* _Short exercise_
In the items from the line with "Image resolution: width=903" up to and including the line with "click(x=76, y=181)", change every "Instruction" to "Directive" and leave everything else as it is. Reproduce only those lines.
---------------
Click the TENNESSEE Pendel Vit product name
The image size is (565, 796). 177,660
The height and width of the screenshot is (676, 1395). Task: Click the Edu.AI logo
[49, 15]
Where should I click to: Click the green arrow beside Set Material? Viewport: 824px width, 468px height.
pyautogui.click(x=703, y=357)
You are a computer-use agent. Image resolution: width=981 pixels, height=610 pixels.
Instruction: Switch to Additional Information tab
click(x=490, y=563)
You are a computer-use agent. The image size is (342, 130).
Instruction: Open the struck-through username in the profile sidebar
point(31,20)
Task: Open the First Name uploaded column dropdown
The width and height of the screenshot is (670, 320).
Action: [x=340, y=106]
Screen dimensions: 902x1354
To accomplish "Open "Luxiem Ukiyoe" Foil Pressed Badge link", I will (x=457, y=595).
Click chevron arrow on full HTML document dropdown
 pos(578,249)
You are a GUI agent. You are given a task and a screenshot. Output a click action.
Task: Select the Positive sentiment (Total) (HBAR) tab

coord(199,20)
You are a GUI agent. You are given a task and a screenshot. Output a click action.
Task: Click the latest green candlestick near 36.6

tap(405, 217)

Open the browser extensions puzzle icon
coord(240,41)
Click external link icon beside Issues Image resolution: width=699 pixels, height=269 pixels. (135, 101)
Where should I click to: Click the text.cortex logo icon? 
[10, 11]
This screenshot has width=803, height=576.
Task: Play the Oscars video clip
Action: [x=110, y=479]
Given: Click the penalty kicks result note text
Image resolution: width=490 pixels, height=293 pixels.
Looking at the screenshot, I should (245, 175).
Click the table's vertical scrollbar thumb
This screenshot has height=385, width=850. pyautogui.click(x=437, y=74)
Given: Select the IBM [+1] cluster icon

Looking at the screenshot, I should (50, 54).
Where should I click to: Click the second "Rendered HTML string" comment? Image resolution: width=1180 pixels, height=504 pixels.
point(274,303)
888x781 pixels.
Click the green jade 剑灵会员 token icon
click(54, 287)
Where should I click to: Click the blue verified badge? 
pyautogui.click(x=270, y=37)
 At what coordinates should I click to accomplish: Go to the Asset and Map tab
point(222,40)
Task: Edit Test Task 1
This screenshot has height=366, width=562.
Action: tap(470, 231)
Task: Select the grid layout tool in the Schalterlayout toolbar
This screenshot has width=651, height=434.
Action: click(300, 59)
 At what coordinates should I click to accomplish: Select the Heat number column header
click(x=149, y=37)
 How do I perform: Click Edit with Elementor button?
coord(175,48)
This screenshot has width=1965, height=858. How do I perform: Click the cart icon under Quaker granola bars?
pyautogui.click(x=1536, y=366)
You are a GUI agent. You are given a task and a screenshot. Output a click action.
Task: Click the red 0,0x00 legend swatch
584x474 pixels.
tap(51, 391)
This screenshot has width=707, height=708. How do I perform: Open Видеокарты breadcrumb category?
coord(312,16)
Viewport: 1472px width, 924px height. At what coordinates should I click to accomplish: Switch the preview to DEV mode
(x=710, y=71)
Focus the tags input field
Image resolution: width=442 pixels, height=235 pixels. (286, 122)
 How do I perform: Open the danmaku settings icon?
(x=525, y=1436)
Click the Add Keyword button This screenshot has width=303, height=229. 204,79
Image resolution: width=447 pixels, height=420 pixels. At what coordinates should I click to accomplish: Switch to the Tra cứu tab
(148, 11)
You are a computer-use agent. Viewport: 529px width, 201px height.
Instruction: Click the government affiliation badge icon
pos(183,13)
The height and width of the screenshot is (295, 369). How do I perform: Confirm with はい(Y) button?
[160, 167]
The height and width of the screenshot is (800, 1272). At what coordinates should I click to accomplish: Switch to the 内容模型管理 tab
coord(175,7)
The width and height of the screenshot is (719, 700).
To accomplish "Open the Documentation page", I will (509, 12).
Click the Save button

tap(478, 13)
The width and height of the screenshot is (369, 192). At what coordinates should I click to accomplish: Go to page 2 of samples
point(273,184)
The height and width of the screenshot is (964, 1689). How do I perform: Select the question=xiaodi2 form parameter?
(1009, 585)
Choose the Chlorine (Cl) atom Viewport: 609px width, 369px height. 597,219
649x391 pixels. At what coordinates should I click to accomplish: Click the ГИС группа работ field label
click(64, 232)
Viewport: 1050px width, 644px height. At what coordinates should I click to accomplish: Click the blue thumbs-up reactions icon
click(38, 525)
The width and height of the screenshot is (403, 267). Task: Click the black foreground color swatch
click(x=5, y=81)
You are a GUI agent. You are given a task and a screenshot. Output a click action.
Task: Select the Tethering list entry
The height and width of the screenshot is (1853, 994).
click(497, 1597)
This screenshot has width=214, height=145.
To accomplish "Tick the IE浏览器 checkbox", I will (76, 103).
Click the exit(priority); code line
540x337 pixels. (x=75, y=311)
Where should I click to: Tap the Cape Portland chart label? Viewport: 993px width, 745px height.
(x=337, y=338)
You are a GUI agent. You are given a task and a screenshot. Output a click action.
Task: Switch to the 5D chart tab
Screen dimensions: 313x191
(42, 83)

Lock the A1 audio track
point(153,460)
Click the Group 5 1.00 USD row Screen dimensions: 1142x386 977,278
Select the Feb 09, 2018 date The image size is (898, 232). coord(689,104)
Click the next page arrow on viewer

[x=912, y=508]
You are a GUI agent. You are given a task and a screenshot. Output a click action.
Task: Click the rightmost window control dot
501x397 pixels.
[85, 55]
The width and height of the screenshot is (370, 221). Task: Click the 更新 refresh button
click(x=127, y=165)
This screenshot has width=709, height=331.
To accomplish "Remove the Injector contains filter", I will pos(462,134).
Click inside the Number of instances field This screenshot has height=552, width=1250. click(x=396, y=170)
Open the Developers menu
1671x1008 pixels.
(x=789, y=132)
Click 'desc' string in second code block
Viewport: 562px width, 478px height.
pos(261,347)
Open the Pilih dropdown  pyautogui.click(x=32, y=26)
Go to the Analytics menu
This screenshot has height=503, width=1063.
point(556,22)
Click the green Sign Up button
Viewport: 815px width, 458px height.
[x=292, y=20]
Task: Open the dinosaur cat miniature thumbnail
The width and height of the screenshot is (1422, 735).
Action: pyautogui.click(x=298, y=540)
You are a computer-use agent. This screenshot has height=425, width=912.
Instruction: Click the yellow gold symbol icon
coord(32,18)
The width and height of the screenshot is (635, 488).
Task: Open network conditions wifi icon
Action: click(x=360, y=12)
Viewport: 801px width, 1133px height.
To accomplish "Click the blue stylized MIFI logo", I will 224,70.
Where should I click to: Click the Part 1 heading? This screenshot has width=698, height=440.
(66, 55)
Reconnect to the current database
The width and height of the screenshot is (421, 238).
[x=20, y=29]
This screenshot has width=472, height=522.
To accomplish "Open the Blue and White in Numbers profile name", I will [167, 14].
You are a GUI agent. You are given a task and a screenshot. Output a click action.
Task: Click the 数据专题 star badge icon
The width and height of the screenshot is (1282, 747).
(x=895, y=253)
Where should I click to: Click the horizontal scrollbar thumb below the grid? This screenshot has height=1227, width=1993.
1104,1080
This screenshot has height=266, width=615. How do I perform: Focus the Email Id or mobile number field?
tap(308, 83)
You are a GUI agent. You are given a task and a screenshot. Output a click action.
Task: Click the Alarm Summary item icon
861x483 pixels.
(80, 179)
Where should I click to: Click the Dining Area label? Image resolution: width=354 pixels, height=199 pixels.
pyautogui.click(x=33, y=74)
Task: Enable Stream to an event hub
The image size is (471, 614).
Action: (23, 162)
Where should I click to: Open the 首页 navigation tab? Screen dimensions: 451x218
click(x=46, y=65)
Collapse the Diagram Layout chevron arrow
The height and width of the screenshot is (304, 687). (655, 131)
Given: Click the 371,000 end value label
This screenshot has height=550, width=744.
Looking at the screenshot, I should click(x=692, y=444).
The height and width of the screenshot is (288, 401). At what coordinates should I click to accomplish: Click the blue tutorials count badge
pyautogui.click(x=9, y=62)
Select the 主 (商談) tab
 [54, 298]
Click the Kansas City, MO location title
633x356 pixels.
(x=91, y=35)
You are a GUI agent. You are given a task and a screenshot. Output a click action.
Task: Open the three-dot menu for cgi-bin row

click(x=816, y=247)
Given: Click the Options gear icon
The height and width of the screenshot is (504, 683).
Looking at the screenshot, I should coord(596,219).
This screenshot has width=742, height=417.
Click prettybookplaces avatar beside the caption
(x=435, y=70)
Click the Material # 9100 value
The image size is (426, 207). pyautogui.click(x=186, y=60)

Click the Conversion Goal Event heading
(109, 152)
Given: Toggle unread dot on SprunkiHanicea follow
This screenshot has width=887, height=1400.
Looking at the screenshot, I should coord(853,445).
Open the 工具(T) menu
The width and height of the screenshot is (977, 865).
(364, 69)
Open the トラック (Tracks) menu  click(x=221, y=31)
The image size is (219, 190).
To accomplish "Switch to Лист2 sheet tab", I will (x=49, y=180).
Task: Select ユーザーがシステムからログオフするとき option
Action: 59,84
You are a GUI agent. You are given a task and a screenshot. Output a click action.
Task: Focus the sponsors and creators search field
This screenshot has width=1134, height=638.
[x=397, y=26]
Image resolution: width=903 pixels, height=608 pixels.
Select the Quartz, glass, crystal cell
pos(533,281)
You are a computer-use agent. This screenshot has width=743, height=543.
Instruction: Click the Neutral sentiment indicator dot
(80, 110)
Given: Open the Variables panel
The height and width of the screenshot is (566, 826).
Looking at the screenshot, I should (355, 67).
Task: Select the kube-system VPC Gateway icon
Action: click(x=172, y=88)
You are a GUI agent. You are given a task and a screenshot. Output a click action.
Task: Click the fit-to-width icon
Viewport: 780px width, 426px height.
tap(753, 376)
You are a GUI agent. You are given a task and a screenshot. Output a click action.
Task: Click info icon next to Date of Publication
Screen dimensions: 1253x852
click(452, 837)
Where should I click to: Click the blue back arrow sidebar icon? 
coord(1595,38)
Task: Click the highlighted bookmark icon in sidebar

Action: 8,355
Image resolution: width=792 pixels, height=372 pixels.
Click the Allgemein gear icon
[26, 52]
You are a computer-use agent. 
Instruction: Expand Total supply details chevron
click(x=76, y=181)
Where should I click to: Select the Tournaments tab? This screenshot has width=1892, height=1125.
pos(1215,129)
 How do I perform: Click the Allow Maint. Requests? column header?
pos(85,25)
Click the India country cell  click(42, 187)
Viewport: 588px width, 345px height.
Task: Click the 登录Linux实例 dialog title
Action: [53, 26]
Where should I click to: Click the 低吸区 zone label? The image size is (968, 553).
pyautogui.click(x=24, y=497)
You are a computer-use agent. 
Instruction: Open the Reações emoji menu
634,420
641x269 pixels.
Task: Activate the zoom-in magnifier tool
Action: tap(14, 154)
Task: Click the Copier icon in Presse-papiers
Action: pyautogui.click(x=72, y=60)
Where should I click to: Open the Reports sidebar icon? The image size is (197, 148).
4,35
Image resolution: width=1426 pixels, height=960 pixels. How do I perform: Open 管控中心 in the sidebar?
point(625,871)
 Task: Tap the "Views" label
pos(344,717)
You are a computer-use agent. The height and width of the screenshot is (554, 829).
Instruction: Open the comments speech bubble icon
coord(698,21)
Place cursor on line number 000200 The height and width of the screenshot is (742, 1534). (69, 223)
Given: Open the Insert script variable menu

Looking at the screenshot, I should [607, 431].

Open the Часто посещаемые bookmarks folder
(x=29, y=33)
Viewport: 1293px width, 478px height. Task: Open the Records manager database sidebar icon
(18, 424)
---------------
* _Response for this exercise_
Image resolution: width=903 pixels, height=608 pixels.
Select the Quartz, glass, crystal cell
pos(533,281)
You are a computer-use agent. This screenshot has width=743, height=543.
Directive: Click the Neutral sentiment indicator dot
(80, 110)
Given: Open the Variables panel
The height and width of the screenshot is (566, 826).
Looking at the screenshot, I should (355, 67).
Task: Select the kube-system VPC Gateway icon
Action: click(x=172, y=88)
You are a GUI agent. You are given a task and a screenshot. Output a click action.
Task: Click the fit-to-width icon
Viewport: 780px width, 426px height.
tap(753, 376)
You are a GUI agent. You are given a task and a screenshot. Output a click action.
Task: Click info icon next to Date of Publication
Screen dimensions: 1253x852
click(452, 837)
Where should I click to: Click the blue back arrow sidebar icon? 
coord(1595,38)
Task: Click the highlighted bookmark icon in sidebar

Action: 8,355
Image resolution: width=792 pixels, height=372 pixels.
Click the Allgemein gear icon
[26, 52]
You are a computer-use agent. 
Directive: Expand Total supply details chevron
click(x=76, y=181)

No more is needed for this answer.